Every name tells a story…

by Will Fletcher.

‘Every name tells a story.’ These words are pondered by Jim as he sits in a New Orleans’ bar in Patrick Neate’s novel Twelve Bar Blues (a book to be read with caution if you are sensitive to bad language and topics including prostitution). Jim finds himself surrounded by people with exotic sounding names – the African American bar owner called Molly Malone, as her parents loved the song; Sylvia di Napoli, a lady he met on a plane to New York and then travelled around the USA with as she sought to discover who she was; and Musa, the African witch-doctor who arrived to help Sylvia discover her destiny. Surrounded by such characters, Jim felt as though he was the only one whose name did not tell a story.

What made Sylvia’s story more gripping (though in places more confusing) was that hers was a story told over different centuries and countries as we read her story in parallel with that of her ancestors. Her story was not just about her and her parents, but also grandparents and beyond – people whom she had never met – yet whose stories were intimately tied up with hers.

At the same time as reading this novel, my mum gave me an old Family Bible, given as a wedding present to one set of my great-grandparents. In it is listed all the births, marriages and deaths on my mother’s side of the family ever since. It mentions my great-grandfather, Francis: born 1886, married 1909, died 1972. But it only contains facts. What brings him to life for me, what highlights those points of connection across the generations are the stories I’ve been told about him: Trades Unionist and Labour Party member, passionate about justice, an avid member of his community, clearly enjoyed writing as he wrote a monthly newsletter to all the boys from his village who were away fighting in the Second World War. Knowing where we are from is more than a list of dates or events. Sylvia reveals further wisdom when she says, ‘Truth doesn’t prove anything but itself. Stories are about people.’

We are being encouraged this year by our President and Vice-President to consider the question ‘So what’s the story?’ For each of us, whether we consider ourselves a Sylvia or a Jim, has a complicated story that leads us to this moment, made up of characters we know, those who are only names in a family tree, and even those whose names have been lost to us. Complicated those these stories might be, they are important as they reveal something of who we are, and we may glimpse those familial traits passing down the generations.

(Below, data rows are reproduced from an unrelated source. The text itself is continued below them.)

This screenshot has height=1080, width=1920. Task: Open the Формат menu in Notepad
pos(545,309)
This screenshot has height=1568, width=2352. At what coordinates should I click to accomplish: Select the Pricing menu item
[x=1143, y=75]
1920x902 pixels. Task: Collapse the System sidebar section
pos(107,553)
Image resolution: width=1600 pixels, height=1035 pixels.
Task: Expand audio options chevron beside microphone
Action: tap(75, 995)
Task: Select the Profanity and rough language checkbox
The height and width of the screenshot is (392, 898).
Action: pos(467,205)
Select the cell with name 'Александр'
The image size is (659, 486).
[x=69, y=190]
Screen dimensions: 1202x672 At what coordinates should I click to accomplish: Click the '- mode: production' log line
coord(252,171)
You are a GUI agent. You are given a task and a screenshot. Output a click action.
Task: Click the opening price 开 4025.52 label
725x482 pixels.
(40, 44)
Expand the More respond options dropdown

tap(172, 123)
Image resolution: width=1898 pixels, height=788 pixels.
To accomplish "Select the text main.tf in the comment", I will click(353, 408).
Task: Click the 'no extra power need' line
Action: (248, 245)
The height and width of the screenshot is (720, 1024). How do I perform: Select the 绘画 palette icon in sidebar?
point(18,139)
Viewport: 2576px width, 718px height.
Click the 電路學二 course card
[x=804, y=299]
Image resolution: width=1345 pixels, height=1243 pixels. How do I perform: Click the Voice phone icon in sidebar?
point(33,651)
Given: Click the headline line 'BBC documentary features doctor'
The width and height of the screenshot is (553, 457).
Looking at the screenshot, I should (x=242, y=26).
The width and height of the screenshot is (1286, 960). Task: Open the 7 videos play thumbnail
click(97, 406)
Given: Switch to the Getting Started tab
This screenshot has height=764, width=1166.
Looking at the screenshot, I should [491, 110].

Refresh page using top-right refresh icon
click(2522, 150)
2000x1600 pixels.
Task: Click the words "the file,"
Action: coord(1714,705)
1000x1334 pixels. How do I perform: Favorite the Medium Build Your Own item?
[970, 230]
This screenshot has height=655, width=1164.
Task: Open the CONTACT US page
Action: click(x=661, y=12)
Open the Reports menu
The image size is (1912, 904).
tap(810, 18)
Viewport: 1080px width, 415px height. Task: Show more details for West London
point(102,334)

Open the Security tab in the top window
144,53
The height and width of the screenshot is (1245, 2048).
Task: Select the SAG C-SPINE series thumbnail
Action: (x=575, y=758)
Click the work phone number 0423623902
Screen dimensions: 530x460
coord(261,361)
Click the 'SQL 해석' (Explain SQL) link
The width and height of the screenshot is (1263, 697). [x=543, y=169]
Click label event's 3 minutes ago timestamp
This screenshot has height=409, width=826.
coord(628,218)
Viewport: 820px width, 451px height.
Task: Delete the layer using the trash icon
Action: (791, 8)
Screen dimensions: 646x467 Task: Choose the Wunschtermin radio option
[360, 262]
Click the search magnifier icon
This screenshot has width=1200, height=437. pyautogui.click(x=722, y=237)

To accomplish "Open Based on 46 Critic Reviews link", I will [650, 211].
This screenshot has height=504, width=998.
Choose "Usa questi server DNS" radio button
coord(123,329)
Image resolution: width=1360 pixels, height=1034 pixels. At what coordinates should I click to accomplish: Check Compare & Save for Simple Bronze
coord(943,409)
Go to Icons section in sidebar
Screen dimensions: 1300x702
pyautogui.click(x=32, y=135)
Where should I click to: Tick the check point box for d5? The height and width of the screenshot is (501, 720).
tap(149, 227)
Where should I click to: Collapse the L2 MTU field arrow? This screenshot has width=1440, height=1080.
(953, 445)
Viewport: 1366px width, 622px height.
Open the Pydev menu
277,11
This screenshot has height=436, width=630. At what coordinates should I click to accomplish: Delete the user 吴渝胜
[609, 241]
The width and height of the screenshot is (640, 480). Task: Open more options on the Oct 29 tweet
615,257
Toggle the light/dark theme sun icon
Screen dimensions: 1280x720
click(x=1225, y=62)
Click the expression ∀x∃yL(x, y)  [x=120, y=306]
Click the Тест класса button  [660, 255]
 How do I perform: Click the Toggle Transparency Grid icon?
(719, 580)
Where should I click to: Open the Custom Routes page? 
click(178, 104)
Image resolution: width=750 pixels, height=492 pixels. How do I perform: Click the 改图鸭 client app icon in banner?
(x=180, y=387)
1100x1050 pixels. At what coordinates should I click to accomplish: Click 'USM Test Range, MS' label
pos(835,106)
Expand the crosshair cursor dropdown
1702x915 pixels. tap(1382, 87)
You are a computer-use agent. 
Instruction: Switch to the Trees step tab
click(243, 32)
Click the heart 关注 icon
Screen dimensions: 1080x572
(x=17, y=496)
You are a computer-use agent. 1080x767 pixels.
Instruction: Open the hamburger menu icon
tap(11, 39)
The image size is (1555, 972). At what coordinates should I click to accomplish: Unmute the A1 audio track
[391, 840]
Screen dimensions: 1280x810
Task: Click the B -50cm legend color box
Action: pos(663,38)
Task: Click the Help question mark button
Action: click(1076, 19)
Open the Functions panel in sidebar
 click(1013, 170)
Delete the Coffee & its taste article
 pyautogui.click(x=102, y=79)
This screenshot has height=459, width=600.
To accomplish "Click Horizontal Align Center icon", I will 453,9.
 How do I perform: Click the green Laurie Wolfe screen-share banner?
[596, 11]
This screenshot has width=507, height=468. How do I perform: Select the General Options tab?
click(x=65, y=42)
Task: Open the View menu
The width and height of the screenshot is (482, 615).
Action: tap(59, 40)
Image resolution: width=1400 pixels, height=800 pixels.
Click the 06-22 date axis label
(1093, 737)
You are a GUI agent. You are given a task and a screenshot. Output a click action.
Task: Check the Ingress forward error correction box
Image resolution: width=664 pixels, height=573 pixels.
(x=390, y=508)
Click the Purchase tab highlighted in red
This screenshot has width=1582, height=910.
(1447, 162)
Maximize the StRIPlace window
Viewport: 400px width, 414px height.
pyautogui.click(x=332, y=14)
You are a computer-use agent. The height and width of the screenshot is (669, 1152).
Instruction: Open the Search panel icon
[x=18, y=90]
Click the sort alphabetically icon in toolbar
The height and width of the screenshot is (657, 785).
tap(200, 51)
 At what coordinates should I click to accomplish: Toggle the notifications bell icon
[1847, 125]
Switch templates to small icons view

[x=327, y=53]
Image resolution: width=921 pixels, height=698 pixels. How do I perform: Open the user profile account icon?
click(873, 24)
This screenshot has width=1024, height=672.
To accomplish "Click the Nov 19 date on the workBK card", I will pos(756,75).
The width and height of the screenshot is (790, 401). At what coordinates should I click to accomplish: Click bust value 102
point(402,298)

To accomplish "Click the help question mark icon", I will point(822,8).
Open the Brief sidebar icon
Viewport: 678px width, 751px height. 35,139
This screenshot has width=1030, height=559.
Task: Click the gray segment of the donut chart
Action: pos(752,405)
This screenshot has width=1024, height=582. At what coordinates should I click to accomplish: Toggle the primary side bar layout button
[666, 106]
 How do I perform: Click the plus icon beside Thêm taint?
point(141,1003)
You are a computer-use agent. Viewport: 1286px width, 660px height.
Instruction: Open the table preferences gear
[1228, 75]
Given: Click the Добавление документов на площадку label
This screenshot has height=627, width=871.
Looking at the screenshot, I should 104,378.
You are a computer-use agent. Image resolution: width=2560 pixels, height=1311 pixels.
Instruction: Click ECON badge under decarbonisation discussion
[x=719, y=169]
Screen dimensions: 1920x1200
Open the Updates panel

It is not just in our biological families that these stories are important, but in our faith family as well. We retell our faith stories as we read Scripture week by week, and as we recall the story of salvation in Communion liturgies. Going further, in the opening verses of Matthew’s Gospel Jesus is linked back through David, Ruth, Jacob all the way to Abraham reminding us that we have a common ancestry of faith filled with the good, the bad and the unknown. Retelling these stories (including those with which we may be uncomfortable) is at least as important to us in helping us understand who we are as reciting a list of facts or statements.

I wonder whether we also need a greater focus on retelling those stories of our faith family that lie between us and the events of Scripture. We can all easily speak of our ‘tradition’ either in a positive or a negative sense as though it has always existed, as though we have always thought this way, or done this particular thing. Yet the stories of our ancestors in the faith are far more complex and far richer.

The last wisdom from Twelve Bar Blues for this post is about our reason for such sharing of our stories. When it was suggested Musa had arrived to help Sylvia discover where she was from, he corrected this saying he had come to help Sylvia discover her destiny. We may have a different way of speaking of our future, but the sense is the same. We should seek to discover our stories from our faith family, not only to understand where we have come from, rooting ourselves in our past; but also to discover where our future may be heading.

2 thoughts on “Every name tells a story…”

  1. Thanks for this! I am inviting people to write 50 word stories on the President and Vice President Facebook page … maybe you can add one?

    Glasson is a Cornish name, but I’m not from Cornwall!! It’s a strange thing changing one’s name …

    Liked by 1 person

  2. And thanks from me too. It is good to see others run with our theme, and the creative results which come about. Theology via conversation, prompts from others, occasional interactions, reflections, sudden insights…with God’s Spirit in the mix.